Same plot as before, but now illustrated with orthogonal projections of the data points onto the principal components.

If the principal components are note properly aligned with the data, the overall variance of the data is not captured efficiently, i.e., the variance along the principal components is not maximized. This can be seen in the following example, where we rotate the principal components by 20 degrees and recalculate the projections of the data onto the rotated PCs:

Same plot as before, but now with rotated principal components. Note, that the variance of the data is not maximized along the principal components.

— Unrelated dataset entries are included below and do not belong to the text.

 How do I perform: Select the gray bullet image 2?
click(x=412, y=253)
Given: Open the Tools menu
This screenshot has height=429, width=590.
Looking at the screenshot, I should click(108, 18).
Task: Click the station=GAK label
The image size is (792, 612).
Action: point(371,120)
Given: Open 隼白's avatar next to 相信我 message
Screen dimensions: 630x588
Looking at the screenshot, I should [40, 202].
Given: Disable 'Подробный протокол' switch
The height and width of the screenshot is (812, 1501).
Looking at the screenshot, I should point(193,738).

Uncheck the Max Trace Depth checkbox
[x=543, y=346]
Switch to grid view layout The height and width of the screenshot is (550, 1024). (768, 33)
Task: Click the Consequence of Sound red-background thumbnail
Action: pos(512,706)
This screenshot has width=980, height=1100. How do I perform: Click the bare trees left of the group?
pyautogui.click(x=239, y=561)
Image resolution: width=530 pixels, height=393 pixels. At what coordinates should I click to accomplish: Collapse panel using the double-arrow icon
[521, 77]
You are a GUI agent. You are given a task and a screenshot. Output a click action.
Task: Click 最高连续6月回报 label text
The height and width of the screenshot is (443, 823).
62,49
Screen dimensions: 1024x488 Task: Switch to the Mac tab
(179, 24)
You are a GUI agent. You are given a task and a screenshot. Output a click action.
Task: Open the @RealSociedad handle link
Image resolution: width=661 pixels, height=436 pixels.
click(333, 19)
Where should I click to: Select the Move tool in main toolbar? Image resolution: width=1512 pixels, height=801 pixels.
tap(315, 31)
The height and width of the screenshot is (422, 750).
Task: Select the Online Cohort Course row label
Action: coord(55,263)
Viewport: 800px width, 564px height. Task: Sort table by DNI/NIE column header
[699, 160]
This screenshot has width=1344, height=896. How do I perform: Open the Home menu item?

The principal components provide a new basis for the data, simplifying the representation while retaining the most important information (for $N_\text{feature}\gt2$).

Finally, we project the data onto the principal components:

# visualize the data on the first two main components (transformed data):
plt.figure(figsize=(6, 6))
plt.scatter(projected_data[:, 0], projected_data[:, 1])
plt.title('Data Projected onto First Two Principal Components')
plt.xlabel('Principal Component 1')
plt.ylabel('Principal Component 2')
plt.grid(True)
plt.show()

The original dataset projected onto the first two principal components.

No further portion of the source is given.